**What you have to do:**
Copy the listing below line for line, starting at its first line and ending with the line that has "868x476 pixels." in it. Add nothing.

**Excerpted data:**
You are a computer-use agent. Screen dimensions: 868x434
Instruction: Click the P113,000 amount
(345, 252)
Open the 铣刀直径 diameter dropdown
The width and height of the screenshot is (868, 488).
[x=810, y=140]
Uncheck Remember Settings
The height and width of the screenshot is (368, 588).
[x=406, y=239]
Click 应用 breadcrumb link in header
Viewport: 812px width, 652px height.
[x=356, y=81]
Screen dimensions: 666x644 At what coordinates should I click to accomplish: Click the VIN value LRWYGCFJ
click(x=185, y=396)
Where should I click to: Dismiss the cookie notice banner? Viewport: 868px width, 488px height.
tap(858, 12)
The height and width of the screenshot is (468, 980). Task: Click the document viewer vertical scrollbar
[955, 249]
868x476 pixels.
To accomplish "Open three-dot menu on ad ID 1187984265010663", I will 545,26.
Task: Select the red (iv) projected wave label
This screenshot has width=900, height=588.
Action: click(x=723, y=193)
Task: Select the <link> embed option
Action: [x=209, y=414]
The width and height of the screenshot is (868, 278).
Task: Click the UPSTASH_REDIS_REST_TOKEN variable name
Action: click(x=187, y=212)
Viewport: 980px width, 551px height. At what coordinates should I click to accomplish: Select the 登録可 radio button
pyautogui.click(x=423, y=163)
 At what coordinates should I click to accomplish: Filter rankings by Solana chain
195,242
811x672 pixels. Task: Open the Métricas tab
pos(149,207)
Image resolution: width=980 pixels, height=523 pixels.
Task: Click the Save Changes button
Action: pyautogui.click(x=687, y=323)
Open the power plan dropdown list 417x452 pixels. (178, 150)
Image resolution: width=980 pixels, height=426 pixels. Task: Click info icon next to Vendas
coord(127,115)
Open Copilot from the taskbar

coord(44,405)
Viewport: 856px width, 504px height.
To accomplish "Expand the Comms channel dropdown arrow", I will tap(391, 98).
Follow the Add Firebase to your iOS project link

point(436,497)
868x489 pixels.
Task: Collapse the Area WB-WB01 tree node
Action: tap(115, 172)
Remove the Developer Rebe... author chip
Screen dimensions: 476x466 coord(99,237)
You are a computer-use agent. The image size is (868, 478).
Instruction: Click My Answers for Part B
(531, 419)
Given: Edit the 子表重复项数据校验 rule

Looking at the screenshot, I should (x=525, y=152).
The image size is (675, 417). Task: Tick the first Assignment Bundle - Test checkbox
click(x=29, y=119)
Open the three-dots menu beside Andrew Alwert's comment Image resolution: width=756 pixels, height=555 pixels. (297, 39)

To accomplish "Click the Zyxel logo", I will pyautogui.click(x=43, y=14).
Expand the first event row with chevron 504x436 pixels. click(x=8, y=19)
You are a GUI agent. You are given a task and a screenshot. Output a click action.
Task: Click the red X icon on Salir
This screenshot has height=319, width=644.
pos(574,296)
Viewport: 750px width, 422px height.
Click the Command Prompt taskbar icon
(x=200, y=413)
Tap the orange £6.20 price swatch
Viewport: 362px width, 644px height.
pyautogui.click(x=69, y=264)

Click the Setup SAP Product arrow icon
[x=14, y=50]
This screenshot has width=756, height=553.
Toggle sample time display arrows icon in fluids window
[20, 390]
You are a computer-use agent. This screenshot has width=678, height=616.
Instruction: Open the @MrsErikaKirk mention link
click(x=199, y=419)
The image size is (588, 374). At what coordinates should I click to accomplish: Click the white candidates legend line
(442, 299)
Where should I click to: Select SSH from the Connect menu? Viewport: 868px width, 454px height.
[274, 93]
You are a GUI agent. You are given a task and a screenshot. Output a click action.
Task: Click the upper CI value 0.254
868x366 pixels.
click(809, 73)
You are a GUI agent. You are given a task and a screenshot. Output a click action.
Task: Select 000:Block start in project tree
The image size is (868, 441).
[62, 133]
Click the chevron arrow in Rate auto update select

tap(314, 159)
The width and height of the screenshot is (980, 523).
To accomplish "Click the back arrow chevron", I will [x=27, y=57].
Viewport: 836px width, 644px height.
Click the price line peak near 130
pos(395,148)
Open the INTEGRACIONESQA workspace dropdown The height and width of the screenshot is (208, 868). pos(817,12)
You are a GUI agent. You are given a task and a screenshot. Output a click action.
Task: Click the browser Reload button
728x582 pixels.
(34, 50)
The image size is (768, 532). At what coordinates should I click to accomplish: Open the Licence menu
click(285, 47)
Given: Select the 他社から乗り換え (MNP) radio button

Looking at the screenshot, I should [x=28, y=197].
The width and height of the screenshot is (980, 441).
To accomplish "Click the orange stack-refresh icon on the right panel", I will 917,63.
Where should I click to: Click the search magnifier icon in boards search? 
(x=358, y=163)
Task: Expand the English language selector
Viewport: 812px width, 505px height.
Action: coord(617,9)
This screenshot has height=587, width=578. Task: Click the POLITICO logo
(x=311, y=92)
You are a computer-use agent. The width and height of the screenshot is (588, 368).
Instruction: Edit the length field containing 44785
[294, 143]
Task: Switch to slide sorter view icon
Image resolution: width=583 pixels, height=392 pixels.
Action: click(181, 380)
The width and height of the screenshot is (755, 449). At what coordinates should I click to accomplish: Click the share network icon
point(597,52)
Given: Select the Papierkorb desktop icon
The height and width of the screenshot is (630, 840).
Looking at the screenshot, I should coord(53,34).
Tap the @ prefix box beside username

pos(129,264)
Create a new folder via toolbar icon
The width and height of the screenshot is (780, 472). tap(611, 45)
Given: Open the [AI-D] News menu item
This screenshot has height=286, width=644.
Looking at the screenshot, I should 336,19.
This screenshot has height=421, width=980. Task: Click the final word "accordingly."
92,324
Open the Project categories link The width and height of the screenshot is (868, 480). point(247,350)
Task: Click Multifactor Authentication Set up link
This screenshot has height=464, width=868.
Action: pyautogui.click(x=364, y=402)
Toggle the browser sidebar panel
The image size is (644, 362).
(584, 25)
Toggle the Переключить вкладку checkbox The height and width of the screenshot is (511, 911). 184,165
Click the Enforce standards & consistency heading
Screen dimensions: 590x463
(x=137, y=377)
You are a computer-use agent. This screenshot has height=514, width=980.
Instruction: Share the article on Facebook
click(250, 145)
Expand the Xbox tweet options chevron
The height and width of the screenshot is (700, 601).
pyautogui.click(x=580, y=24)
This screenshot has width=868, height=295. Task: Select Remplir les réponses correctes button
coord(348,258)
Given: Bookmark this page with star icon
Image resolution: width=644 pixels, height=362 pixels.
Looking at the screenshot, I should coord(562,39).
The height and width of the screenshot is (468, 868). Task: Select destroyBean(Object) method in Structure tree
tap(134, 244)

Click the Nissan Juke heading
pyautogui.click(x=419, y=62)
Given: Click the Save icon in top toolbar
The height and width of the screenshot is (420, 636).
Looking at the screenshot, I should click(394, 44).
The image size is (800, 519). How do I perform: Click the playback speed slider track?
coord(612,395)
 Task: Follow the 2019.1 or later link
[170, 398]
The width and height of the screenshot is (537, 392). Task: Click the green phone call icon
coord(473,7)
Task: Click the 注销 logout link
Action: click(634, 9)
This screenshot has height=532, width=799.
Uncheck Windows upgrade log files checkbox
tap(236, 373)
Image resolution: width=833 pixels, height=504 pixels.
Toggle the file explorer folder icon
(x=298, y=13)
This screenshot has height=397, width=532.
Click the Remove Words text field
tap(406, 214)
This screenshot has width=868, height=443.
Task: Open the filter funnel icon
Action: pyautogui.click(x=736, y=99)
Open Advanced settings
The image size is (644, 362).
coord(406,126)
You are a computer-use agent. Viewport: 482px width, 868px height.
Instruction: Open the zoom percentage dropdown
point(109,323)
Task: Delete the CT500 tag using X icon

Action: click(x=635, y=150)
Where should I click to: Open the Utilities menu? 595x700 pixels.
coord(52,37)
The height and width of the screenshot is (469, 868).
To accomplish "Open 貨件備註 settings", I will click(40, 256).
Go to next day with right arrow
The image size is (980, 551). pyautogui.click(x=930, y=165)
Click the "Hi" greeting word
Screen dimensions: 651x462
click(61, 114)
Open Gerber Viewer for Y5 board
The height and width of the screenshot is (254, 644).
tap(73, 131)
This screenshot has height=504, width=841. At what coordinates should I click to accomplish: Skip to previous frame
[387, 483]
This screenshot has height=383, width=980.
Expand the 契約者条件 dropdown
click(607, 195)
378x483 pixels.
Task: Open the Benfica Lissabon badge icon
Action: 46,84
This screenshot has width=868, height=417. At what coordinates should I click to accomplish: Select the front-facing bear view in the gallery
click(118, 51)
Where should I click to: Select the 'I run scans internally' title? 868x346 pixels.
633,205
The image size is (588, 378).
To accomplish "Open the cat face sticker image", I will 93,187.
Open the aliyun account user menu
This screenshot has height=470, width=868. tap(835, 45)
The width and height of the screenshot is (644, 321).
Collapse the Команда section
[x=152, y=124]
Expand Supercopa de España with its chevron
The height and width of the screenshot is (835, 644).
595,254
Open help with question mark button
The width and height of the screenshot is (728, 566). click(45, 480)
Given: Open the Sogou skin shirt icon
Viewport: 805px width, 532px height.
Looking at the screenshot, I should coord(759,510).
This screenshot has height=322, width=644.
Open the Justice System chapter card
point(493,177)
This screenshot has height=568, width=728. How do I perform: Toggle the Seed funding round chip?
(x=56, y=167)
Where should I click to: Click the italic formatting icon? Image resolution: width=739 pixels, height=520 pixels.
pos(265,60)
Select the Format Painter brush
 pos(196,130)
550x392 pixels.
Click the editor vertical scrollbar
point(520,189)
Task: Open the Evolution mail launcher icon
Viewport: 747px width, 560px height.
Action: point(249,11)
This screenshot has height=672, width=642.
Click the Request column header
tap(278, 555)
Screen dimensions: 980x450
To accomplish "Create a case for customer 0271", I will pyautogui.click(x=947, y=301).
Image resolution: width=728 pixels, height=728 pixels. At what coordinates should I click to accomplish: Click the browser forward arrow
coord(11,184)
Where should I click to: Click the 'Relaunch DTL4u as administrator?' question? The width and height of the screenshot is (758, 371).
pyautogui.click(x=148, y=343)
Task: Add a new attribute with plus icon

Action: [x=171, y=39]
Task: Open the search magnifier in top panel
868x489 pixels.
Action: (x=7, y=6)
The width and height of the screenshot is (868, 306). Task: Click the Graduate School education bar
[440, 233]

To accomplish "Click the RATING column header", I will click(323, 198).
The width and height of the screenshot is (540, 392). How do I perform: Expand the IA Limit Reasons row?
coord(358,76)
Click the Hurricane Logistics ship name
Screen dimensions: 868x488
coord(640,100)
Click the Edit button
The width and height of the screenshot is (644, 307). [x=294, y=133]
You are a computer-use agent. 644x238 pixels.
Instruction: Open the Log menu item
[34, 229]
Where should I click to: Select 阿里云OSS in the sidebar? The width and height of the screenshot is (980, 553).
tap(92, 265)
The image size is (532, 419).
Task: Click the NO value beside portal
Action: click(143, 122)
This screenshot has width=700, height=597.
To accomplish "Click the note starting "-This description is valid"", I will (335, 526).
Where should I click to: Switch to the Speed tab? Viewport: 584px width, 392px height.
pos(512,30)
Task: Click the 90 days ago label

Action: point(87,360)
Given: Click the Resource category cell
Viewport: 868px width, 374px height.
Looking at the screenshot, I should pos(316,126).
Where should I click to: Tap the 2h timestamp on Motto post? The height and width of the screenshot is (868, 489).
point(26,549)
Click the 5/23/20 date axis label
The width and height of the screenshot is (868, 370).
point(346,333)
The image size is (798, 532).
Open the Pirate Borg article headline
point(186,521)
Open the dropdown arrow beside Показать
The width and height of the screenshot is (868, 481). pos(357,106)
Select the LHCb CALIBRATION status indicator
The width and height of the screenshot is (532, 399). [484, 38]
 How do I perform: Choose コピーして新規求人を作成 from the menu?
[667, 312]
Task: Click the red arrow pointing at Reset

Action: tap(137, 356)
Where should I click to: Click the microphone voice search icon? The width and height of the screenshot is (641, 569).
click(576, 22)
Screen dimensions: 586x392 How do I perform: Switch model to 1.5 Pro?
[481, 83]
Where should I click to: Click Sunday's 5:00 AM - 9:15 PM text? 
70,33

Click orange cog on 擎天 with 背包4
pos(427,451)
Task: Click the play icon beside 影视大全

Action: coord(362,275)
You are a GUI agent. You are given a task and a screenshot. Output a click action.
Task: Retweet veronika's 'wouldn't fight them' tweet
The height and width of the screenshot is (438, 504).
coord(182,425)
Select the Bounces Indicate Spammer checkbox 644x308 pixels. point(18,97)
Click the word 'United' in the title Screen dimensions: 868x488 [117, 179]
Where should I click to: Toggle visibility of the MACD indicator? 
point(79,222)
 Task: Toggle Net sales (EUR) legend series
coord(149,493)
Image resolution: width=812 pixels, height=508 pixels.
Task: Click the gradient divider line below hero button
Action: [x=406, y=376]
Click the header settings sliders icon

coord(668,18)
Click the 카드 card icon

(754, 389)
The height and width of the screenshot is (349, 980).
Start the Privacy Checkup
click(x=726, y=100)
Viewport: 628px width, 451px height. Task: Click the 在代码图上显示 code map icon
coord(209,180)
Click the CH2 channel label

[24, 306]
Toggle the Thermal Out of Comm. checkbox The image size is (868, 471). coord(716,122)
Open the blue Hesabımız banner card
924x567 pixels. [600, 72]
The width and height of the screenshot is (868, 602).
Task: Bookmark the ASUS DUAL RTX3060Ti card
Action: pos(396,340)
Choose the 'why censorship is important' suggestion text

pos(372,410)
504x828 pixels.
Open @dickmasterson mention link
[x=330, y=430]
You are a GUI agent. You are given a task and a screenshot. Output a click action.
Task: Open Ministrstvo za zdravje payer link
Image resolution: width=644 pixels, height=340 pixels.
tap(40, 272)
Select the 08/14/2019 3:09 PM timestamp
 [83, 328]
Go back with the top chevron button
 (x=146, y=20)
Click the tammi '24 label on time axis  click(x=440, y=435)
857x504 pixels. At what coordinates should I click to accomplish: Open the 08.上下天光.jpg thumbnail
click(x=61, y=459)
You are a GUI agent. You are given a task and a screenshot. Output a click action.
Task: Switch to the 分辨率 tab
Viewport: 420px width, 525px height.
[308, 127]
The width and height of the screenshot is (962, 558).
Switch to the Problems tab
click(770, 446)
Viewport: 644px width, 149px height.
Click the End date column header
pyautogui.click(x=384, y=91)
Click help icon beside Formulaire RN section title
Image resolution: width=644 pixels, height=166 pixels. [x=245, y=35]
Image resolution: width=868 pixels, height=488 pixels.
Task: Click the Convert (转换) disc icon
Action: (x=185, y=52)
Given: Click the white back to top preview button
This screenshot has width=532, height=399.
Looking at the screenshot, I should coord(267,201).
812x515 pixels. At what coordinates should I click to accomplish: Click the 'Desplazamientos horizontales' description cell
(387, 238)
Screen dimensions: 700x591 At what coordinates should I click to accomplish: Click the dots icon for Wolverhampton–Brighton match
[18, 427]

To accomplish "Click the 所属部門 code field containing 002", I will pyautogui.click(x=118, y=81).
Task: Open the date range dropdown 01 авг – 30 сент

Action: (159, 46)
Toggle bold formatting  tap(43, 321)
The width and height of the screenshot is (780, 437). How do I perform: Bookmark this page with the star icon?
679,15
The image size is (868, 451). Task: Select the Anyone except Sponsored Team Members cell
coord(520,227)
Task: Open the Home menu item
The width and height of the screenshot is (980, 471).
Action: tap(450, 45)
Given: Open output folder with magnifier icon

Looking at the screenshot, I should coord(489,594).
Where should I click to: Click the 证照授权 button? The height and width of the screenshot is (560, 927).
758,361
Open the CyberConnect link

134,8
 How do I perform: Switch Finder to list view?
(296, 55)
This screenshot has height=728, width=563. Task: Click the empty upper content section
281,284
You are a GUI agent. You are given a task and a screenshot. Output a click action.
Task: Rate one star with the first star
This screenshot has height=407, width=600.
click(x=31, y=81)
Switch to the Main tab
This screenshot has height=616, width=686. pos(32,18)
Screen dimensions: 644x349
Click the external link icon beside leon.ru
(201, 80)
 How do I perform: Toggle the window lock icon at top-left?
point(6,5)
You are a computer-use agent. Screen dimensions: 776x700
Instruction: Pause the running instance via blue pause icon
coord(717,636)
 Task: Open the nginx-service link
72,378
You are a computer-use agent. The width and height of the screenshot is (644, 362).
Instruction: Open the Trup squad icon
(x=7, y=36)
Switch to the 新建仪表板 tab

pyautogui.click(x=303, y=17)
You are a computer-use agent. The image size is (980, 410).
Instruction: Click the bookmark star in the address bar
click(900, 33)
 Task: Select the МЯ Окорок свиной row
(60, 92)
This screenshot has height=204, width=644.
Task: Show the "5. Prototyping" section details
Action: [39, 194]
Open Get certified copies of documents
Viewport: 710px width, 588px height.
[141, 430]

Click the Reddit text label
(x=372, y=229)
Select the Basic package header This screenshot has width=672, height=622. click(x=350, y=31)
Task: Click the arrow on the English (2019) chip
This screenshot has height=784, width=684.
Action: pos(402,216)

**Output for this task:**
You are a computer-use agent. Screen dimensions: 868x434
Instruction: Click the P113,000 amount
(345, 252)
Open the 铣刀直径 diameter dropdown
The width and height of the screenshot is (868, 488).
[x=810, y=140]
Uncheck Remember Settings
The height and width of the screenshot is (368, 588).
[x=406, y=239]
Click 应用 breadcrumb link in header
Viewport: 812px width, 652px height.
[x=356, y=81]
Screen dimensions: 666x644 At what coordinates should I click to accomplish: Click the VIN value LRWYGCFJ
click(x=185, y=396)
Where should I click to: Dismiss the cookie notice banner? Viewport: 868px width, 488px height.
tap(858, 12)
The height and width of the screenshot is (468, 980). Task: Click the document viewer vertical scrollbar
[955, 249]
868x476 pixels.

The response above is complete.